Antonios Kerastaris, chief executive of Intralot, has cited the ongoing impact of the company’s “operational model evolution” and the alignment of its portfolio offering with market trends as the main reasons behind year-on-year financial growth during the three months to March 31.
Including the company’s operations in Italy, revenue remained steady at €499.5 million ($660.7 million), although without this sector of the business, revenue was down 3.6% year-on-year to €335.2 million.
Earnings before interest, tax, depreciation and amortisation (EBITDA) including Italy was up 11.5% year-on-year to €51.5 million, while this figure without Italy climbed 5.6% to €47.2 million.
Intralot’s EBITDA margin with Italy stood at 10.3%, up from 9.2% in the opening quarter of last year, although this stood at 14.1% without Italy.
Gross profit without Italy came in at €65.1 million, 3.8% down on the previous year, while the firm did not provide results for the business including Italy.
The reason for including results with and without Italy is that Intralot merged its Italian activities with those ofGamenet in March.
Intralot also noted that it was able to achieve net debt stabilisation for a second consecutive quarter.

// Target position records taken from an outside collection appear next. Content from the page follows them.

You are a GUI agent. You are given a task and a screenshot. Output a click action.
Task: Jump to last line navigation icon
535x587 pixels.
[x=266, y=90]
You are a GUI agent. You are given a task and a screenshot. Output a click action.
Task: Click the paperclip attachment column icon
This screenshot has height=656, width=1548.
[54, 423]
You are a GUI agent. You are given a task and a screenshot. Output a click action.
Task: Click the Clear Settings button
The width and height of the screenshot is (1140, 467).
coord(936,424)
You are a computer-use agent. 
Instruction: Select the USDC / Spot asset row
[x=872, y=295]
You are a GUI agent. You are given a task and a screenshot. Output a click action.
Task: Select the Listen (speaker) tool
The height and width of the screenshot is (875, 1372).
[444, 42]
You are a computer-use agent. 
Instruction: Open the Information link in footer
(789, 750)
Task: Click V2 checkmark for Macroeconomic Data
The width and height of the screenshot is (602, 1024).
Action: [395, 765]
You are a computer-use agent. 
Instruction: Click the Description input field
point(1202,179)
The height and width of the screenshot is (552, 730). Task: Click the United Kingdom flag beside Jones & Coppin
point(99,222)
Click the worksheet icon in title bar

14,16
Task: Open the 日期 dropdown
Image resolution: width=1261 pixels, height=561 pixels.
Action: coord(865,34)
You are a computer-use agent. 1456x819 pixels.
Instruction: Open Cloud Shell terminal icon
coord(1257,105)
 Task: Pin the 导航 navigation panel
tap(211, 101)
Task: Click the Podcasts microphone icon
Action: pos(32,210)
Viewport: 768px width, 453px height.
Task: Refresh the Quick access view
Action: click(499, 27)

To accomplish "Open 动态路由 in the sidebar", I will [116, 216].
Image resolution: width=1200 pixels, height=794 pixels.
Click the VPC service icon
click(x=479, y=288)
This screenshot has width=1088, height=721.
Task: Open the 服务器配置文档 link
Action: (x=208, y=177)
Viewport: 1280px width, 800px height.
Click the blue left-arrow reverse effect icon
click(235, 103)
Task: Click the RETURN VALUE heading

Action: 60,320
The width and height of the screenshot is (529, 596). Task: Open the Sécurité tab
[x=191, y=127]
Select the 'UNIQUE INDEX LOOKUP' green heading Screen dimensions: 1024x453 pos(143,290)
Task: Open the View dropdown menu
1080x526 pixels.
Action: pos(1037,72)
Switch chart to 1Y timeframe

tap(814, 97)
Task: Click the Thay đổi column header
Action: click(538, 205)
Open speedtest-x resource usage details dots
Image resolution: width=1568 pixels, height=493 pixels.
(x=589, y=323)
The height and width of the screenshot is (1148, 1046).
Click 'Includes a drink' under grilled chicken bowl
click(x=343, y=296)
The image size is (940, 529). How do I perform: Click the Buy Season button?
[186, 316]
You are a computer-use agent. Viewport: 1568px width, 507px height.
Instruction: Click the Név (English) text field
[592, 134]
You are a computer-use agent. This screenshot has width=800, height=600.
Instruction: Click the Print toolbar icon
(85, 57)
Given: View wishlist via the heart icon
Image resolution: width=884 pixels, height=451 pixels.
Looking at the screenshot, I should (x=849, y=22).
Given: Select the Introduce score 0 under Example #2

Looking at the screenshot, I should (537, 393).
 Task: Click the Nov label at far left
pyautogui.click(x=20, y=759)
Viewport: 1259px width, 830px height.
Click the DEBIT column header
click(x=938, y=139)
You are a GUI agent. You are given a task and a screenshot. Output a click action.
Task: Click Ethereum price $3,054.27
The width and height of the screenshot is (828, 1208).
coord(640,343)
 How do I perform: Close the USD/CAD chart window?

“Intralot’s strong financial performance in 1Q16, despite strong FX headwind, confirms that our operational model evolution and the alignment of our portfolio offering with market trends generates measurable results,” Kerastaris said.
“Our strategy for growth through local partnerships in new and existing markets is guided by expanding and diversifying our portfolio with complementary products and market share.
“Additionally, our unique understanding of traditional industry verticals such as lottery and betting retail as both technology provider and operator drives our new product roadmap towards a universal customer experience.”